A farm laborer is stunned for pain and for the jealousy when its godson assures to it that his wife is betraying with the proper brother. Both they go in revenge search, following for a tragic destination.
Trapped inside an apartment in Sao Paulo, an actor and a director of videos explore mutual love. Adapted from Benjamin Schianberg character, in this book Marcal Aquino, "I receive the worst news of your beautiful lips."
Filmed over six years in four countries: Portugal, Brazil, Colombia and United States, this romantic drama tells the story of Luzia, a Brazilian screenwriter, and Adrian, a Colombian actor, that fall in love during a film festival in 2009 and will live a fragmented love story while competing in different film festivals around the world.

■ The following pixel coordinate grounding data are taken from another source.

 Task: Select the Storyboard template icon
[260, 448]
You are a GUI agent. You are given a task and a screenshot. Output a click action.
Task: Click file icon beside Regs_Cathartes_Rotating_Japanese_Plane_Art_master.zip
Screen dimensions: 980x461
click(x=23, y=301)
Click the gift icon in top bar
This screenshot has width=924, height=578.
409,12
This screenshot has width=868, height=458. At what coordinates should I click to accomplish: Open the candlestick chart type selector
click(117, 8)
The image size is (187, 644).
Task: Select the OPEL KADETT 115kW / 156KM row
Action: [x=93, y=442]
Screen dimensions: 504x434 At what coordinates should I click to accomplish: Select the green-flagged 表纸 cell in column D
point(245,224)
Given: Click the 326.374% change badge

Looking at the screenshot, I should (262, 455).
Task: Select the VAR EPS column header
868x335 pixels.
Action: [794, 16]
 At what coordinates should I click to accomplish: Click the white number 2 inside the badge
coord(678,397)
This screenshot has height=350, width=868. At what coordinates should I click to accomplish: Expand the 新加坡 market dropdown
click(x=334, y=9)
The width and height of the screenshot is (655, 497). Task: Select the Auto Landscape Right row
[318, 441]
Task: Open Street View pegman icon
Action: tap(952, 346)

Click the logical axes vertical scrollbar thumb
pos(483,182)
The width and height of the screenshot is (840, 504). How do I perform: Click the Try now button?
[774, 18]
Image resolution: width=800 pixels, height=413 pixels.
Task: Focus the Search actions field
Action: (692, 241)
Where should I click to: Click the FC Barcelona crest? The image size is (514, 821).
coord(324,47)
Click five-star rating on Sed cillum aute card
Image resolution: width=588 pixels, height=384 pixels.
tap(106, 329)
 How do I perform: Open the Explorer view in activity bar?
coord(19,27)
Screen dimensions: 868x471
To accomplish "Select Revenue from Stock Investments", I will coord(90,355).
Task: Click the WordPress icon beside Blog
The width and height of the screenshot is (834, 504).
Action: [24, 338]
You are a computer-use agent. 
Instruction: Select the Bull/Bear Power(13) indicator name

At a bar table, old samba singer and composer Adoniran Barbosa tells a young waiter stories about a São Paulo that no longer exists. He fondly remembers the maloca where he lived with Joca and Mato Grosso, their passion for Iracema and other characters eternalized in his sambas, chronicles of a metropolis swallowed up by the voracious appetite of progress.
Based on a story by Henry Van Dyke. After years of searching, a fourth Wise Man finds Jesus Christ, but he has no gifts left to give Him. He is comforted to learn that "inasmuch as ye have done it unto the least of these my brethren, ye have done it unto me" (Matthew 25:40)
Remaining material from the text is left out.